This week, I have been looking at four separate issues: layout/presentation, integration of TTS engines, images, and multi-word expressions.
Layout/presentation
Branislav, Cathy and I had a productive session where we fixed many small problems and made C-LARA look substantially nicer. This is described in more detail in an earlier post.
Integrating TTS engines
I’ve added functionality in Simple C-LARA so that the user can now specify a preferred TTS engine: this new control is shown in conjunction with the step where you create the multimodal text. I’ve also integrated the Eleven Labs TTS engine, so far just with a Romanian voice – Claudia said the Google one wasn’t so great. It’s trivial to add more voices if people have suggestions.
Images
Christèle, Ivana and I met up on Tuesday and discussed how to improve C-LARA’s ability to create images with DALL-E-3. Two things stand out: we need to be able to create a stylistically consistent set of images, and we need to be able to revise an image in accordance with new instructions.

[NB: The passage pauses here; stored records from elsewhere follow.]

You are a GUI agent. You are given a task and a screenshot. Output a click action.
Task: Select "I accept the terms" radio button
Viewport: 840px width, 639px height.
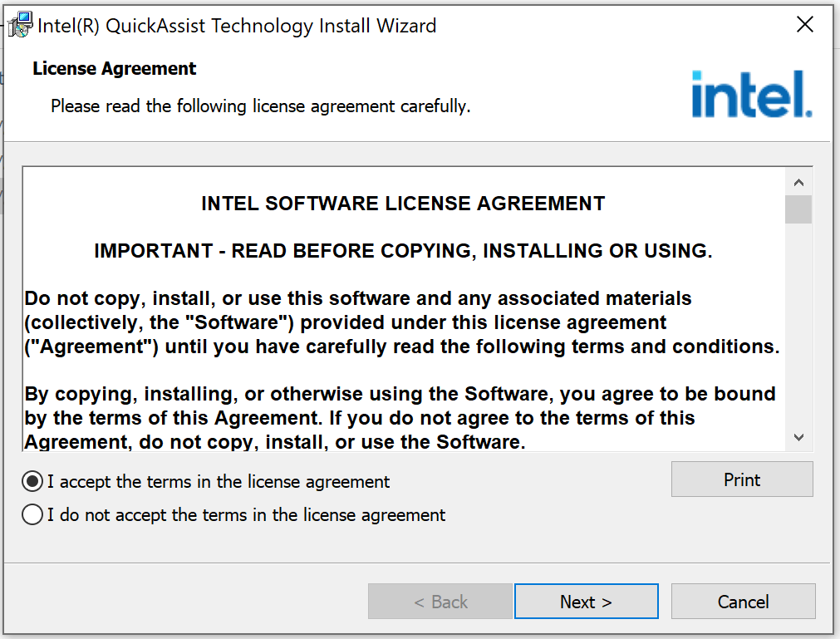click(32, 482)
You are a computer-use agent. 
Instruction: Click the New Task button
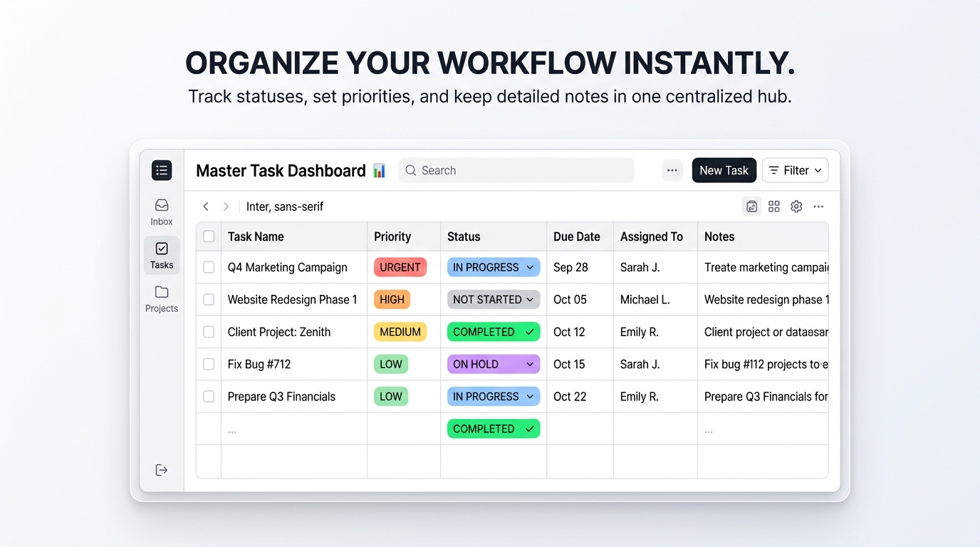click(x=724, y=170)
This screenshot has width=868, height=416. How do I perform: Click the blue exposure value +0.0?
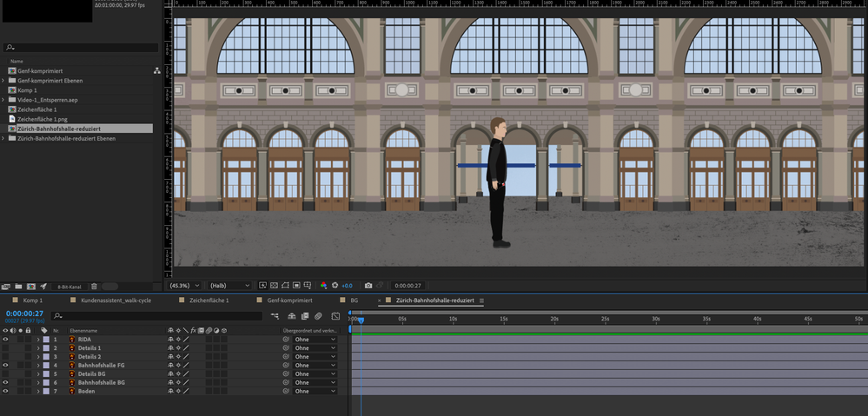347,286
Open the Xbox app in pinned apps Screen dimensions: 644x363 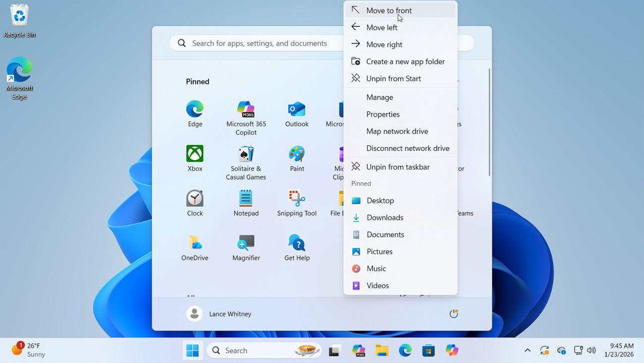[195, 155]
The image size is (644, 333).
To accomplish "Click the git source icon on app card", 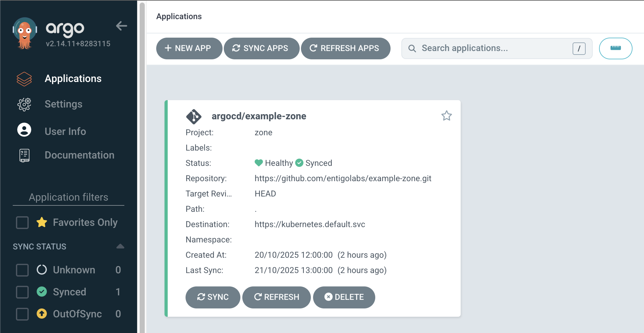I will click(x=194, y=116).
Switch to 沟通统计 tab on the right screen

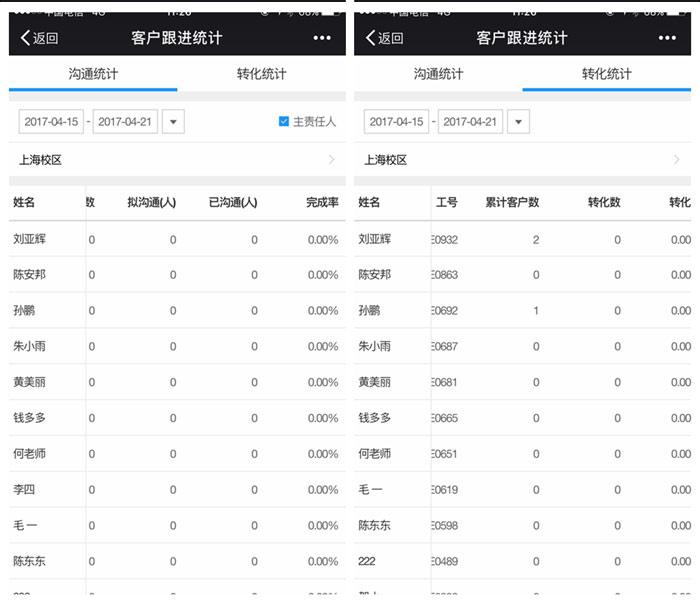coord(438,74)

I have been discussing with the AI, and it looks like we can fairly easily modify the existing image editing screen to accommodate this new functionality. The result will look something like this:
- When creating a project, you will have the added option of specifying that you will have a set of stylistically consistent images.
- If you have checked this option, the first line on the image editing screen will be to create the style image.
- The image editing screen will also be slightly different in that it will replace the file upload control on each line with a prompt input box. There will also be a checkbox specifying that you want to (re-)generate the image in question, using the instructions in the prompt.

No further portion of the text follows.